• Dataset excerpts:
=== Section Start ===
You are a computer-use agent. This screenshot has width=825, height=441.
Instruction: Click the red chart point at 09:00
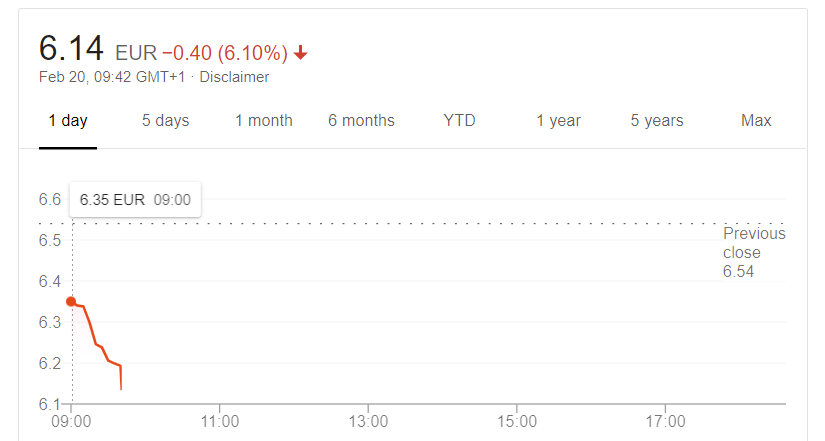pyautogui.click(x=71, y=302)
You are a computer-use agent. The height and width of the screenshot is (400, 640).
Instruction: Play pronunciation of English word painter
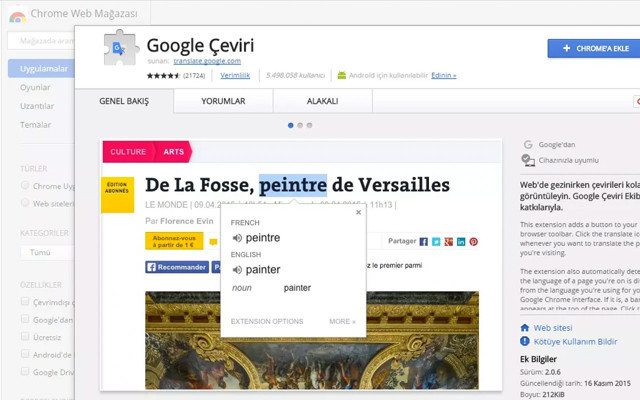237,270
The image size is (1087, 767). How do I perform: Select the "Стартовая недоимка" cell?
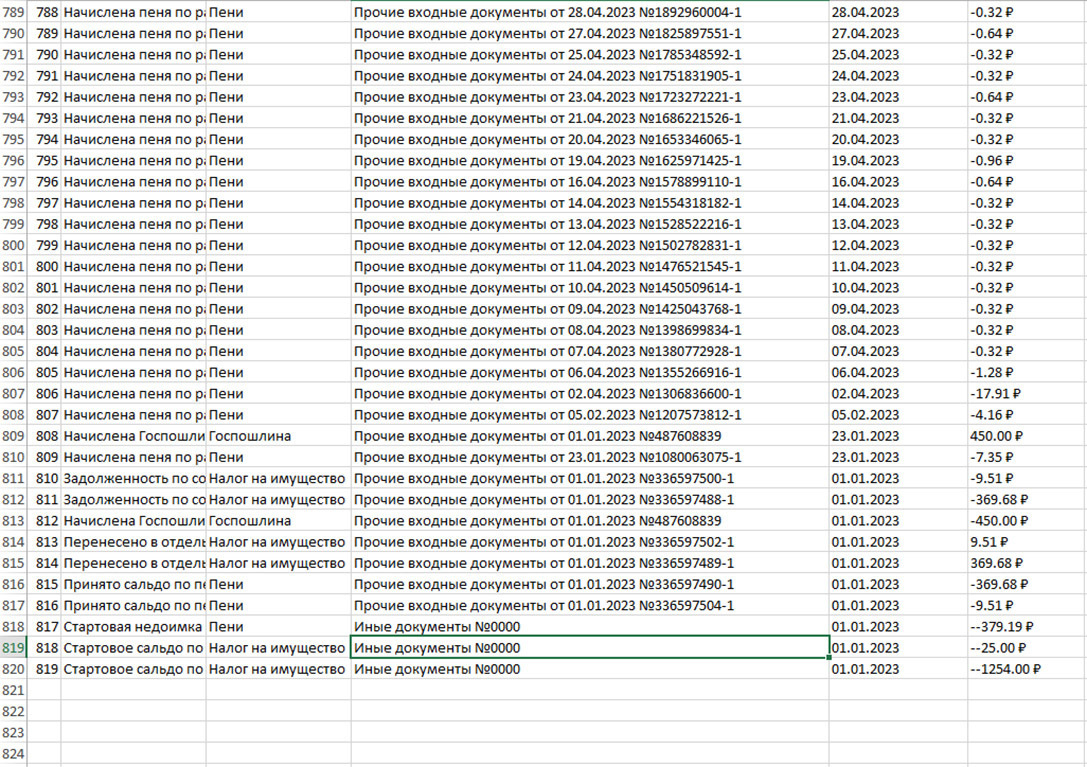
=== Section End ===
The lines from the one containing "Instruction: Play pronunciation" through the last line of the data above are to be transcribed exactly, both included, with all pictures left out.

• REPLY TO THE EXERCISE:
Instruction: Play pronunciation of English word painter
237,270
The image size is (1087, 767). How do I perform: Select the "Стартовая недоимка" cell?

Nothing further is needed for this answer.